I am supposed to aggregate a table of sales by year and id, then also add an age column to the table. Unfortunately when I add the last column, I keep getting NaN values for that column only. Like so:
|year|id|sales|age|
__________________
2022 |1 | 200| NaN|
|2 | 342| NaN|
2021 |34| 500| NaN|
|10| 20 | NaN|
|7 | 4200| Nan|
I have an "age" column in my df, so each id has an age assigned to it. Here is my code:
df['sales'] = df.price*df.quantity
df['year'] = pd.DatetimeIndex(df['date']).year
def table(df):
test = order.groupby(['year','id'])\
.agg(sales = ('sales', 'sum'))\
.assign(age = df['age'])
return table
table(df)
Could someone please let me know why it does not show the age the way it is supposed to?
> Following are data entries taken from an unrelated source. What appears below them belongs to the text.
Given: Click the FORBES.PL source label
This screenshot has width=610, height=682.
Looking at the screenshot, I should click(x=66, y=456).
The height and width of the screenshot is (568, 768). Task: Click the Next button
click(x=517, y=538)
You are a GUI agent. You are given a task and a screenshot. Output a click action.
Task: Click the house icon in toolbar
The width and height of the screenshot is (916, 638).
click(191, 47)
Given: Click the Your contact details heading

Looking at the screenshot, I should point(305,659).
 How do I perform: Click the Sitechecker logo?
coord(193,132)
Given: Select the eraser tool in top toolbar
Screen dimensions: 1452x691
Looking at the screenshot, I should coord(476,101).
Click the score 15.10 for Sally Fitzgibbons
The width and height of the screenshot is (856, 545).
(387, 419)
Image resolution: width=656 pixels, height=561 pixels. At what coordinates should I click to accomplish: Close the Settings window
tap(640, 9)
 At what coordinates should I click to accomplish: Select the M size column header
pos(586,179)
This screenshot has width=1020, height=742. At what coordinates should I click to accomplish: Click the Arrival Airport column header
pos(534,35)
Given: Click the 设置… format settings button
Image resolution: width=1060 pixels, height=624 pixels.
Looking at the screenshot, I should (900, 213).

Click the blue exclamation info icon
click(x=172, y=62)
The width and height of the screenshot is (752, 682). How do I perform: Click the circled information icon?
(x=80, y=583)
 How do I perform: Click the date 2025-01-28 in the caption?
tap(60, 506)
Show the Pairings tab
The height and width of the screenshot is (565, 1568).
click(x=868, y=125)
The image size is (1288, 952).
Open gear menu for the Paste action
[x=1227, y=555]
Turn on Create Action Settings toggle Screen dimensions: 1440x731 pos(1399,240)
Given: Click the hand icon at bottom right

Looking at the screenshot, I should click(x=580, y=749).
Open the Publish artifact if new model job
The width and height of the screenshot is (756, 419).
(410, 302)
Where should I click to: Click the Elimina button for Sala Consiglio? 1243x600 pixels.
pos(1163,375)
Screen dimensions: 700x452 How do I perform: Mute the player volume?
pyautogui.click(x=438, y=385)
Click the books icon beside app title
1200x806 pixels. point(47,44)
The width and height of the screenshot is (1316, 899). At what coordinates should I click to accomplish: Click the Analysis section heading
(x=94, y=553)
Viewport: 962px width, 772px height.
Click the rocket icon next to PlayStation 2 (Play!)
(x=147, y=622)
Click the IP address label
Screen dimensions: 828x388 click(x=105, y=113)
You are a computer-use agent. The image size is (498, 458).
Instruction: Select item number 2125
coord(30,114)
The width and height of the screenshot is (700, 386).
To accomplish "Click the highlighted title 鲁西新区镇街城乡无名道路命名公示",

CodePudding user response:
It gives NaN
values as it does not understand what you want. You are assigning a column to a smaller dataframe as you are grouping by year
and id
. So the question is, what do you want to happen to the column age
?
With my dummy dataset:
df = pd.DataFrame({'year': [2021, 2021, 2021, 2022],
'id': [1, 1, 2, 1],
'sales': [20, 30, 40, 50],
'age': [3, 4, 5, 6]})
Average age
If you want to sum or take the average of the column age, do a similar thing as you did with sales
:
df.groupby(['year', 'id']).agg(sales = ('sales', 'sum'), age = ('age', 'mean'))
Output:
sales age
year id
2021 1 50 3.5
2 40 5.0
2022 1 50 6.0
Give all unique values of age
Do you want to get a list of all values of age, use the argument unique
instead of mean
:
df.groupby(['year', 'id']).agg(sales = ('sales', 'sum'), age = ('age', 'unique'))
Output:
sales age
year id
2021 1 50 [3, 4]
2 40 [5]
2022 1 50 [6]
Single value for age
If the age is the same within a year/id group, you can take the minimum (or maximum, it does not matter as they are the same). Note that in my dummy dataset they are not the same:
df.groupby(['year', 'id']).agg(sales = ('sales', 'sum'), age = ('age', 'min'))
Output:
sales age
year id
2021 1 50 3
2 40 5
2022 1 50 6